Agenda item No. 8: Mandate a single electronic voting standard
Companies that produce electronic voting systems have proved they can neither manage nor secure their own products. The result is widespread distrust in electronic voting across the country. With something as vital as the election of government officials, we cannot afford such problems, nor do we have to.
The government needs to appoint an independent contractor or bring in the expertise necessary to develop a rigorously tested open source system that can be used by electronic voting machine manufacturers free of charge. The onus of maintaining the code base could be placed on a consortium of key individuals from companies such as IBM, Microsoft, Cisco, and so forth.
By open-sourcing e-voting, rather than depending on proprietary vendors to ensure the integrity of our elections process, the very foundation of our democracy will be better secured. The closed source approach has too often proved to be a road to disenfranchisement.
Agenda item No. 9: Lighten the FCC’s load
The FCC celebrates its 75th birthday this year, and my, how times have changed. Originally created to regulate the airwaves as we understood them in the 1930s, the FCC now stretches well beyond its original footprint, rendering it seemingly powerless to do anything besides levy fines for wardrobe malfunctions. It’s time to split the data from the spectrum and create an ICC, or Internet Communications Commission, that explicitly deals with national internetworking issues.
The internetworking communications system in the United States is far too large and complex for a single five-person commission to handle, in addition to its original charter of policing the airwaves. The stakes are simply too high. Ideally, a new commission would be created and populated with experts in a variety of technical fields essential to the health and security of the Internet, in addition to the usual political appointees.
Agenda item No. 10: Clean its own house
Much ado has been made of President Obama’s staff running into technical roadblocks as they transitioned from campaigners to administrators. Having proved themselves technically savvy on the campaign trail, the team has since inherited a relatively ancient communications infrastructure within the halls of government itself. Modernization of this infrastructure should be among the chief goals of this administration.
And here we are talking about a lot more than just putting a foot down about a BlackBerry. After all, if the various clandestine services can engineer elaborate digital wiretapping and data collection practices across the United States, is it too much to ask that various staffers be able to use their Macs?
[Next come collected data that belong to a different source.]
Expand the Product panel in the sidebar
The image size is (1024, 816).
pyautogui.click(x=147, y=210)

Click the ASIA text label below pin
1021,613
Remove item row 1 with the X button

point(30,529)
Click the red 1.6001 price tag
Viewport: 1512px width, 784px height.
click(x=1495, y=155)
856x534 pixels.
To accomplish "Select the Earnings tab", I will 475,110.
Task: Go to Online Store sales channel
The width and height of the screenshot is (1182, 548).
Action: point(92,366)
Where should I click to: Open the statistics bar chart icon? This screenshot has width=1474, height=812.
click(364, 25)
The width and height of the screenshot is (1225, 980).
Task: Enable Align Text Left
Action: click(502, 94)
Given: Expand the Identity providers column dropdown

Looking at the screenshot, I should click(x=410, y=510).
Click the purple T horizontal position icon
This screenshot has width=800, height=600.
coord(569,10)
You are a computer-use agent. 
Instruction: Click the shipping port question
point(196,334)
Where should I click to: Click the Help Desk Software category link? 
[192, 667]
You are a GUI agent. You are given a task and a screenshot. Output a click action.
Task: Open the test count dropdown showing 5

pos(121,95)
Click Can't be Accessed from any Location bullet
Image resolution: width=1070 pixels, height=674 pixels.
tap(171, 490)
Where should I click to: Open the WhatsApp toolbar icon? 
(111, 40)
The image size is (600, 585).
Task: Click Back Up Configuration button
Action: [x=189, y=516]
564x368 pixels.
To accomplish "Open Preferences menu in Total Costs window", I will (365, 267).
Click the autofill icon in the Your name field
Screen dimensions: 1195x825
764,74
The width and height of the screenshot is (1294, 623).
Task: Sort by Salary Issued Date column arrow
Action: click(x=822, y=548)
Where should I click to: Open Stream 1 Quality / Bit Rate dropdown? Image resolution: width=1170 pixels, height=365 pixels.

Security is certainly an issue for an endeavor such as this, but given that the previous administration “lost” thousands of e-mails by circumventing existing security practices, starting from scratch might not be a bad idea. In fact, it may be a fundamental requirement to maintain Obama’s pledge of a more open government.
The importance of oversight
This is an extremely technical time and an extremely technical country -- and it should have an extremely technical governing body.
Ideally, none of the above agenda items would be necessary if only the tech industry would police itself and make sound decisions that would not negatively impact the country as a whole. Unfortunately, utopian ideals such as these are far from reality, as has been proved by corporate malfeasance in just about every large industry within the United States. OSHA, the FDA, and other government agencies exist for this reason. The telecommunications, software, and hardware industries are not exempt.
It took a few decades from the inception of wireless communication for the government to see the need to create the FCC, and it’s been a few decades since the Internet became mainstream. It is not time for the creation of this post -- it’s well past time.